EXERCISE BRIEF: Find every line in the entries below that contains the word "each", and copy those lines in full.
[start DATASET ROWS]
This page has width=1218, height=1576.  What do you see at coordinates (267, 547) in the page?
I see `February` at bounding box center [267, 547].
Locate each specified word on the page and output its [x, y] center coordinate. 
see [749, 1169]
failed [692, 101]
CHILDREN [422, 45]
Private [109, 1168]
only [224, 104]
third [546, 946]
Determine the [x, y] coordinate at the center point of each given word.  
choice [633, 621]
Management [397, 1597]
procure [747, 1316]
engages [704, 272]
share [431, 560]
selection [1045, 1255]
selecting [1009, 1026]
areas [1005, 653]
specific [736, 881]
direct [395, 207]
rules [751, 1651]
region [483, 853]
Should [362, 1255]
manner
[end DATASET ROWS]
THE REPLY:
Locate each specified word on the page and output its [x, y] center coordinate. 
Determine the [x, y] coordinate at the center point of each given word.  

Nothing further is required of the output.